- Article:
Imaging of altermagnetic domains in orthoferrite DyFeO3 using electric field-induced nonreciprocal directional dichroism

Seeing Hidden Magnet Patterns

Inside many promising future materials, the tiny magnetic needles of atoms line up in patterns that are invisible to ordinary magnets and most microscopes. This paper shows a new way to "see" those hidden patterns in a crystal called dysprosium orthoferrite (DyFeO₃), using light and an applied electric field instead of a conventional magnet. The technique opens a window onto a whole family of so‑called altermagnets, which could underpin faster, more efficient technologies for electronics and data storage.

A Crystal with Two Interlocking Magnet Grids

DyFeO₃ belongs to a well‑studied family of crystals where two different kinds of magnetic atoms, iron and a rare‑earth element, share the same lattice. Their magnetic moments form two interlocking sub‑grids that point in opposite directions overall, so the material has almost no net magnetization, even though time‑reversal symmetry is broken. This special arrangement, called altermagnetism, can generate unusual effects such as spin‑dependent currents and optical responses, without behaving like an ordinary bar magnet. In DyFeO₃, as the temperature is lowered, the iron spins abruptly reorganize at about 50 kelvin into a phase (named Γ₁) in which the weak ferromagnetic component vanishes completely, making the magnetism especially hard to detect.

Why Usual Magnet Microscopes Fail

Because the Γ₁ phase has no spontaneous magnetization, popular tools like the Faraday or Kerr effects—which rely on light twisting as it passes through a magnetized medium—see almost nothing. Earlier efforts to visualize the internal domains in this phase had to rely on more indirect effects, such as how the crystal bends light differently along different directions or how stress can induce a tiny magnetic response. These approaches work only in restricted conditions and can disturb the very domains they aim to probe. Researchers therefore needed a method that could distinguish regions where the microscopic spin pattern is flipped, yet leaves the crystal essentially unperturbed and does not demand a built‑in magnetization.

Letting Light Feel an Electric Push

The authors exploit a phenomenon called electric‑field‑induced nonreciprocal directional dichroism. In simple terms, they shine light straight through a thin plate of DyFeO₃ while applying a voltage across its thickness. In the Γ₁ altermagnetic phase, the symmetry of the crystal allows the electric field to create a subtle "toroidal" magnetic pattern—like tiny current loops—which affects how strongly the material absorbs light depending on whether the light travels along or against that toroidal direction. Two neighboring domains, whose internal spin patterns are opposite twins, respond with absorption changes of opposite sign when the same electric field is applied. By modulating the voltage and recording tiny changes in transmitted intensity with a sensitive camera, the team converts those differences into two‑dimensional color maps, revealing a maze of domains hundreds of micrometers across in all three major crystal orientations.

- Jobs:
**A.** Answer these from the article on imaging altermagnetic domains in DyFeO₃:
(i) At about what temperature do the iron spins reorganize into the Γ₁ phase?
(ii) Which two light-based effects does the article say see almost nothing in the Γ₁ phase?
(iii) What device records the tiny changes in transmitted intensity?
**B.** Write a continuation of the article on imaging altermagnetic domains in DyFeO₃, starting after its last sentence.
You won't need the lines that come next.

- Data section:

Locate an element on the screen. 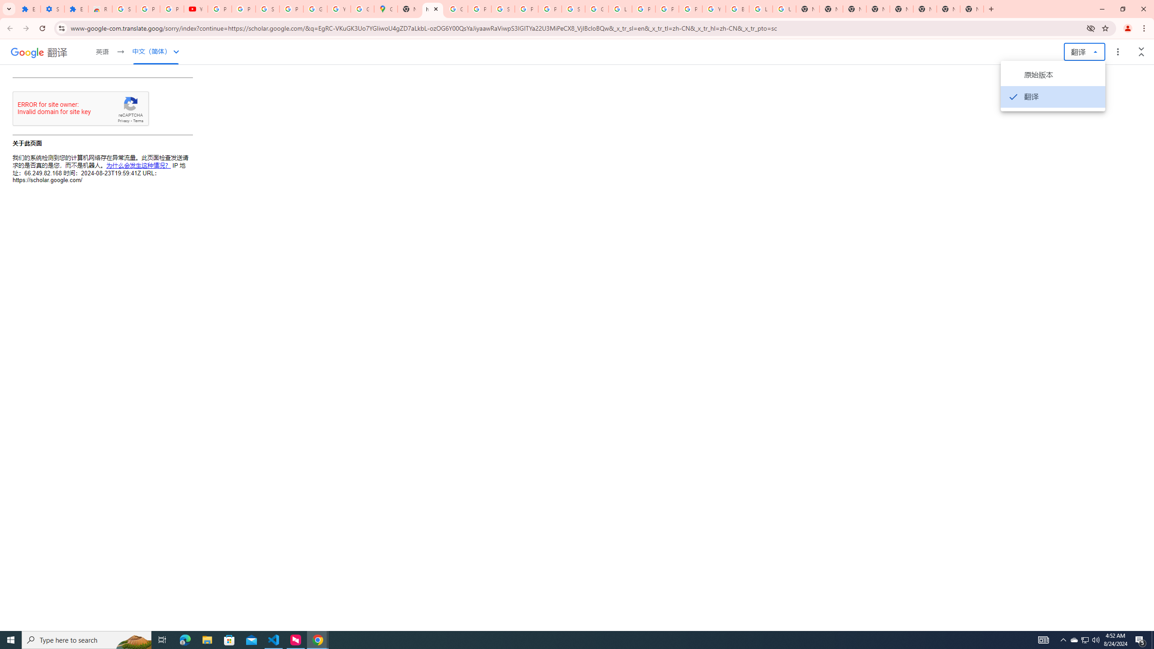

- Answer list:
**A.**
(i) About 50 kelvin.
(ii) The Faraday and Kerr effects.
(iii) A sensitive camera.

**B.**
Watching Domains React to a Magnetic Nudge

Although the Γ₁ phase shows no net magnetization, the researchers also explore how these domains respond when the crystal is cooled through the transition in the presence of a small magnetic field. Surprisingly, flipping the direction of the field along some crystal axes reverses the contrast of the domains—regions that previously appeared as increased absorption now appear decreased, and vice versa—while the overall domain shapes stay nearly the same. This behavior points to a subtle three‑way coupling among magnetization, internal strain frozen into the crystal, and the antiferromagnetic order, known as piezomagnetic coupling. Even though the resulting magnetization is extremely small, near the transition temperature it is enough to bias which twin domain is favored in each strained region.

Opening Doors to Practical Control

In everyday language, the study demonstrates a kind of non‑invasive magnetic photography for a class of materials whose magnetism is usually invisible. By using an electric field and carefully chosen light, the authors can map where one hidden spin pattern dominates over its twin and track how those regions react to gentle magnetic fields and internal strains. Because similar altermagnetic phases exist in other oxides—and can even appear close to room temperature when the composition is tuned—this method offers a broadly applicable way to study and eventually control these hidden magnet patterns, an important step toward using altermagnets in future spin‑based electronics and memory devices.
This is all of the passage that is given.